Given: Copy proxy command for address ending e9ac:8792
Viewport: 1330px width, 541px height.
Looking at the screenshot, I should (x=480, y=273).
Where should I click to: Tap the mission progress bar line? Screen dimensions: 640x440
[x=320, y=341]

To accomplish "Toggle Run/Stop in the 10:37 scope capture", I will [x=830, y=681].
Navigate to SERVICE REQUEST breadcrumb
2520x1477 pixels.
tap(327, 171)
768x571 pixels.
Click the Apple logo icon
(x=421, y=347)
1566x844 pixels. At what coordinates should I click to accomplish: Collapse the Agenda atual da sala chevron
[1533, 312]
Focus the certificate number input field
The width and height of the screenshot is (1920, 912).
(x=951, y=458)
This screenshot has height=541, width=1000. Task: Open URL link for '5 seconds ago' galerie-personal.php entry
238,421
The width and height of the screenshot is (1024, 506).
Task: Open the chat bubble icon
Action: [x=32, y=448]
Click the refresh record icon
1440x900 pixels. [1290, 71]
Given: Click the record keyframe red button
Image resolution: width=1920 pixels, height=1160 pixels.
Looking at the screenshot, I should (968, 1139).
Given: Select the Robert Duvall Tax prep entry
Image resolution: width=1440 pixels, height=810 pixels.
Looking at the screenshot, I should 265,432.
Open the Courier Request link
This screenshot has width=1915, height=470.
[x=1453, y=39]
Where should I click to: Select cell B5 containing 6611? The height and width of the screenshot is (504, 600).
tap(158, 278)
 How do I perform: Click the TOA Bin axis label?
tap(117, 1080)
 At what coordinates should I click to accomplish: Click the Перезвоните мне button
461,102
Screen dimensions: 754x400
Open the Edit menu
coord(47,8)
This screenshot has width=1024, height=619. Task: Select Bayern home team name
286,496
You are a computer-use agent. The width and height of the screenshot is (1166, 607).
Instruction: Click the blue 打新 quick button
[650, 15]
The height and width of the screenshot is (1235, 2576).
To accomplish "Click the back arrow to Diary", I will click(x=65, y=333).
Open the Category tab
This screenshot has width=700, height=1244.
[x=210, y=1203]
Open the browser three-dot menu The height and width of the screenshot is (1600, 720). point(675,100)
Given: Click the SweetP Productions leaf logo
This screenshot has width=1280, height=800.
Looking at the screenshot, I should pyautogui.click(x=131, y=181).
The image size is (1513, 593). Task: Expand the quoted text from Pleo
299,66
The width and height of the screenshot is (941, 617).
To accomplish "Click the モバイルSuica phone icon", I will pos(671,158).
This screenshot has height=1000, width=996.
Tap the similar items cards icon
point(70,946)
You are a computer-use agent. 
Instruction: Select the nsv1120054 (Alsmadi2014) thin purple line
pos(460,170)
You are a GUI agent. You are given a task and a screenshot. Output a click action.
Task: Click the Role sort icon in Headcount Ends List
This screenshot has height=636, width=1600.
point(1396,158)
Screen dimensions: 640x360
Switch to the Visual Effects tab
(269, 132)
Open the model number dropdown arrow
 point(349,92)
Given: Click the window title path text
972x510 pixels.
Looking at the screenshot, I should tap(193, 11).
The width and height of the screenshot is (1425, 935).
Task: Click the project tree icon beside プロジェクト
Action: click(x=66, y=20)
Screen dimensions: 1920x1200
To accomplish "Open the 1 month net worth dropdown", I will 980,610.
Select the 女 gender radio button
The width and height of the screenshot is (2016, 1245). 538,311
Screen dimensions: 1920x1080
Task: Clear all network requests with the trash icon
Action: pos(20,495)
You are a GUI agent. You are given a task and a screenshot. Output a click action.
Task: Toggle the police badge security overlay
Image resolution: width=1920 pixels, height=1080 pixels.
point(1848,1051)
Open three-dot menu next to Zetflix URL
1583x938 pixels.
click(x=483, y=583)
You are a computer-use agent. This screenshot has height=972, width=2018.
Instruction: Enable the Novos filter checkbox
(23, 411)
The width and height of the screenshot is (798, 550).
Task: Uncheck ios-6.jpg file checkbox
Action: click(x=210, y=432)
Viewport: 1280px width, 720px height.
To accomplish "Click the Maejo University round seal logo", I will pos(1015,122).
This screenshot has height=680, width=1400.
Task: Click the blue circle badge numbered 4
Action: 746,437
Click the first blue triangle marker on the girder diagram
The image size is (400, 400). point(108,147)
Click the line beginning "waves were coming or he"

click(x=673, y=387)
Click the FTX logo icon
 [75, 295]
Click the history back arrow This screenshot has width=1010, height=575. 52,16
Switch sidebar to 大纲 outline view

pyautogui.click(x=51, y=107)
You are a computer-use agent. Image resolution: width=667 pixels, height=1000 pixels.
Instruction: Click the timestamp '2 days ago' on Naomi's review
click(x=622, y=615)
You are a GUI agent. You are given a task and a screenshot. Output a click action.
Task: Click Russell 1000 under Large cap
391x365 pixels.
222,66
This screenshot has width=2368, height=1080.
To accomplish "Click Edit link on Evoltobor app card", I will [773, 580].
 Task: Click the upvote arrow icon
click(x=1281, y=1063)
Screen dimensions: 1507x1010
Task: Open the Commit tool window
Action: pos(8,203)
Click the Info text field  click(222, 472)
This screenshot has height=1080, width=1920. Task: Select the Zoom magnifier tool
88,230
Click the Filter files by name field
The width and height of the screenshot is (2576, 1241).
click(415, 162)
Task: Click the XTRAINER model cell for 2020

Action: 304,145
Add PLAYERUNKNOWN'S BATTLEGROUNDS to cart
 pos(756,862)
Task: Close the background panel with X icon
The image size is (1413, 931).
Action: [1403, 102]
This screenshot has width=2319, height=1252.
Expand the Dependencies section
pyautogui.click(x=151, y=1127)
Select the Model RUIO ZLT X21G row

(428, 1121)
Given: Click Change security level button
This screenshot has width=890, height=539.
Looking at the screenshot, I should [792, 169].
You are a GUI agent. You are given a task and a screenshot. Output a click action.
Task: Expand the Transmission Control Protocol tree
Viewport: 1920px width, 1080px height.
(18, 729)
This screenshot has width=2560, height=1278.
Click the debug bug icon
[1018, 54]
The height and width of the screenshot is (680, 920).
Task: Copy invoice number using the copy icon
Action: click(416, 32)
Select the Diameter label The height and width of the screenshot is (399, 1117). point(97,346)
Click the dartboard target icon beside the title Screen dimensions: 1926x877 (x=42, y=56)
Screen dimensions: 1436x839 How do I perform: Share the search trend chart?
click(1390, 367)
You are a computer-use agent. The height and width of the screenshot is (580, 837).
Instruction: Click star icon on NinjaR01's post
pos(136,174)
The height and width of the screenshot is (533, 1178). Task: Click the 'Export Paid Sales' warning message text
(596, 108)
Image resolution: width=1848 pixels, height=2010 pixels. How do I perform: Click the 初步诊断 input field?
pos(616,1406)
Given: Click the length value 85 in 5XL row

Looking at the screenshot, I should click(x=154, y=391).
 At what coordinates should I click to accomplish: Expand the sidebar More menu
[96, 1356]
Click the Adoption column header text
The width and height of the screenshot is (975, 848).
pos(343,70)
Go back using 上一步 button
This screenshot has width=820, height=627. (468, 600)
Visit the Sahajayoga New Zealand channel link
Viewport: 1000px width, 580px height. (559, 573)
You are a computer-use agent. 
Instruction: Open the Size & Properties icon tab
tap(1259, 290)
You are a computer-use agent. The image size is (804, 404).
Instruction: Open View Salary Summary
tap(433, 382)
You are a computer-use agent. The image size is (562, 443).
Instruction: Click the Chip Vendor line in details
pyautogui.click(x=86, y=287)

____

→ **What is being asked**:
Recast the lines above, from the line containing "Click the Info" through the line containing "Action: 304,145", as a Markdown table with a Row column for the number and a Line column for the text, leaving out blank lines.

→ **Exercise response**:
| Row | Line |
|---|---|
| 1 | Click the Info text field  click(222, 472) |
| 2 | This screenshot has height=1080, width=1920. Task: Select the Zoom magnifier tool |
| 3 | 88,230 |
| 4 | Click the Filter files by name field |
| 5 | The width and height of the screenshot is (2576, 1241). |
| 6 | click(415, 162) |
| 7 | Task: Click the XTRAINER model cell for 2020 |
| 8 | Action: 304,145 |